Extract to read:
- - - -

David's psychometric process was a difficult one, due to his unpredictable behaviour and it took a number of sessions involving two psychologists to be completed. The results did however, prove to be worth the effort as it was discovered that David had a receptive language disorder, and it was felt that much of his behaviour was a result of this problem. During communication processes it was thought that he was unable to interpret incoming messages and was not able to respond in appropriate ways. Although I knew nothing of these types of language disorders it certainly made sense to me having observed David's behaviour which was often erratic and inappropriate.
After seven years we had come up with an answer but how to treat the condition was another matter! Although the psychologists who had assessed David had recommended that he attend a special oral school where he could receive one-to-one care, the School Child Guidance Officer was totally opposed to this suggestion. This was even after David's parents had also stated that they wanted David to attend an oral school.
By this time I felt like the meat between the sandwich. I was totally powerless in that I could not refer the child myself and the two psychologists were reluctant to impose their views on the guidance officer. At that point there was an impasse. Even the school principal had little influence over the officer! Eventually my patience ran out and I decided to take the situation in hand and went ahead without any authority to arrange a meeting involving all parties. By this time the principal had also lost his patience and with his assistance it was arranged that the guidance officer, David's teacher, the parents, the two psychologists, a representative from the oral school and I would attend. The meeting went ahead with everyone being present. To start with the meeting was very tense, but it did turn out to be very successful. I believe this was due to the presence of the expert from the oral school who was able to put David's case into perspective. As a result, everyone at the end of the meeting was in total agreement that David would benefit by attending an oral school· and that he should start immediately.

- - - -

Given entries:
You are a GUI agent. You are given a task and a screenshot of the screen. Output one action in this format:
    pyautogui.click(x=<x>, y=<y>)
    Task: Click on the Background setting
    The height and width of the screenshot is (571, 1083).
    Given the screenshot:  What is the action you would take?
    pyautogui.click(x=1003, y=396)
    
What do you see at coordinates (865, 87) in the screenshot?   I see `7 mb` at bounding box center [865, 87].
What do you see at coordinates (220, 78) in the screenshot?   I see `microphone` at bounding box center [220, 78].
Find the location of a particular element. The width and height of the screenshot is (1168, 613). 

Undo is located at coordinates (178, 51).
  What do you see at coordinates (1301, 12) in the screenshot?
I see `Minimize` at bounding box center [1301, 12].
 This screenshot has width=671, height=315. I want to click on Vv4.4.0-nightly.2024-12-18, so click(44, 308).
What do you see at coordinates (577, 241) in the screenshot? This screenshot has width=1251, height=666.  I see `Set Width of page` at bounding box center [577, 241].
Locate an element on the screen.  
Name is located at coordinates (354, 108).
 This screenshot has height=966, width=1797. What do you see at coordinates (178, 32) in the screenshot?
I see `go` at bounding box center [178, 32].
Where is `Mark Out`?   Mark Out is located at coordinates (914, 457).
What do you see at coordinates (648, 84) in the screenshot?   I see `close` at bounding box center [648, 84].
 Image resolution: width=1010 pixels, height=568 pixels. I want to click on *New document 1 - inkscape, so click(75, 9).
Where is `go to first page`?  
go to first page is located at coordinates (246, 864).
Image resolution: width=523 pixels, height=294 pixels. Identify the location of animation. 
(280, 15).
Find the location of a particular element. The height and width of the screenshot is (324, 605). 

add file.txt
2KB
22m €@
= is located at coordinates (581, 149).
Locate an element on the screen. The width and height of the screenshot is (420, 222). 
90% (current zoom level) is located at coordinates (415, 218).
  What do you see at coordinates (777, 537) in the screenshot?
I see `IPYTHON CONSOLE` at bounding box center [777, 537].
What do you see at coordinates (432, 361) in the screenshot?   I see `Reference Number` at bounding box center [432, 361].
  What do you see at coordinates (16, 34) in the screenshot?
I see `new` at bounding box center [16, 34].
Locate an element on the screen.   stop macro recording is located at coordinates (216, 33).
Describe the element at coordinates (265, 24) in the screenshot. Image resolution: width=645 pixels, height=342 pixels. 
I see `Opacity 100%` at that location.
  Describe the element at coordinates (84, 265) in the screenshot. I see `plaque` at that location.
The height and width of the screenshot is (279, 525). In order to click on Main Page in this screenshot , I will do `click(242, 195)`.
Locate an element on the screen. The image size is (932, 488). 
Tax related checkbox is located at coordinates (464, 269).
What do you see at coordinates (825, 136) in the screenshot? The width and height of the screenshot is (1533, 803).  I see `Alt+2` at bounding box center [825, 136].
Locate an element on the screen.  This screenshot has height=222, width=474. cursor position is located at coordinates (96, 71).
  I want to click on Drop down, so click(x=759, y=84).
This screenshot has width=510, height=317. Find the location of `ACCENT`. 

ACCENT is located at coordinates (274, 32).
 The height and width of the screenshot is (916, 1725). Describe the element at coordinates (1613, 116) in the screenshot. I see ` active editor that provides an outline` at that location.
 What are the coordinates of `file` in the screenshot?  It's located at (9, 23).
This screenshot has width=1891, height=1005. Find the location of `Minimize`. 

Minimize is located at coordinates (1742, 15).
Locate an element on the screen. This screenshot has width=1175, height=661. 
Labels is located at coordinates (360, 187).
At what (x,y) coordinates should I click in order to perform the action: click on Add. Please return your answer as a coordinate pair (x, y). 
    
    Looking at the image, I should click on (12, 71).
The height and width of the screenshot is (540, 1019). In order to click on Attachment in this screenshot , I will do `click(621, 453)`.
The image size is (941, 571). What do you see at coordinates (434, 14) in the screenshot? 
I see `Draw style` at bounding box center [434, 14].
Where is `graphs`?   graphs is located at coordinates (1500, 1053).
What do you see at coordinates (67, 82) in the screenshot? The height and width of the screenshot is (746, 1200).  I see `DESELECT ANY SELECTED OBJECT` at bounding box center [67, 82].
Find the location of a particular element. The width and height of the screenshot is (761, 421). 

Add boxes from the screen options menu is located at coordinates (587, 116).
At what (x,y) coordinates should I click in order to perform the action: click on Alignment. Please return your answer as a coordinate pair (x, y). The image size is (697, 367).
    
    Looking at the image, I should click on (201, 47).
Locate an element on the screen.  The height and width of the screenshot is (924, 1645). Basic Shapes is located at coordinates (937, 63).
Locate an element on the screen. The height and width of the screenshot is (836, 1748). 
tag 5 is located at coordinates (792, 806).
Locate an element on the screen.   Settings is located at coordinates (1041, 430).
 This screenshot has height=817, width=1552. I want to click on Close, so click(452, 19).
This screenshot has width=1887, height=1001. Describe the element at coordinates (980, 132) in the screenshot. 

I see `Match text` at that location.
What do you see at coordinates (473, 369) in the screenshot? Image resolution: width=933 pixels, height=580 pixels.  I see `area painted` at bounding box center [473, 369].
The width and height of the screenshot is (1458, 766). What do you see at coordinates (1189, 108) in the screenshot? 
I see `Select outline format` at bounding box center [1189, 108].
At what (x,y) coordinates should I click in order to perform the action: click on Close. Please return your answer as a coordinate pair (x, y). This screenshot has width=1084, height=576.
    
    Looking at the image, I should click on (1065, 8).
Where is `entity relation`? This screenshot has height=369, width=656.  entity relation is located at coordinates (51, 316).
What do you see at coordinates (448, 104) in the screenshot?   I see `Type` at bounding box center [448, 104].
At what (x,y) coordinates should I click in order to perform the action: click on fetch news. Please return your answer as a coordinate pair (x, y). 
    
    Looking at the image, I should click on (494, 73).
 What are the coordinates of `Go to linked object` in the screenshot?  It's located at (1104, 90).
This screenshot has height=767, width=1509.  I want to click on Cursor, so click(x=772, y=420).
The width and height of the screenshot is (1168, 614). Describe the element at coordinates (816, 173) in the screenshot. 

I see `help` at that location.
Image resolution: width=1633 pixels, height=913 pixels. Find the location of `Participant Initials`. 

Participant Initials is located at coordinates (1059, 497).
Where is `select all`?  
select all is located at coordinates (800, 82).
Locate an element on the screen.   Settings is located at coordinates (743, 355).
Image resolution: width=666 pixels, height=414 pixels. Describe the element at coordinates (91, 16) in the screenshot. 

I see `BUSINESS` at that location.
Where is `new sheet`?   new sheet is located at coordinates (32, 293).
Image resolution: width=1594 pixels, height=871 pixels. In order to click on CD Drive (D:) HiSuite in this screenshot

- - - -

Problem to solve: Carry on the account of David's schooling, starting after its last sentence. The rows have nothing to do with this.

Result of this exercise:
David did go off to the oral school the following week much to his parents delight and also to mine! Some six months later I received a phone call from David's mother, who was overjoyed at David's progress. Apparently he was now able to ride to school in a taxi accompanied only by the taxi-driver and his behaviour had improved markedly. He was starting to talk at last, not just in a parrot-fashion but starting to construct sentences, much to everyone's pleasure. He was no longer soiling himself and his concentration span was improving. She also thanked me for my involvement and concern for the family and believed that if I had not come to their aid at that time, their situation would not have improved and it was only now that she could fully appreciate what they had all been through.
The reason I chose this exemplar is that recently (some seven years on) I ran into David and his family at my local shopping-centre and to my surprise the family remembered me. I would not have remembered them if they had not approached me first. Amongst the members of the family was a good looking young man able to converse with me in a very normal and appropriate way. David now attends a normal high-school. The family are still together and coping well as a normal happy family.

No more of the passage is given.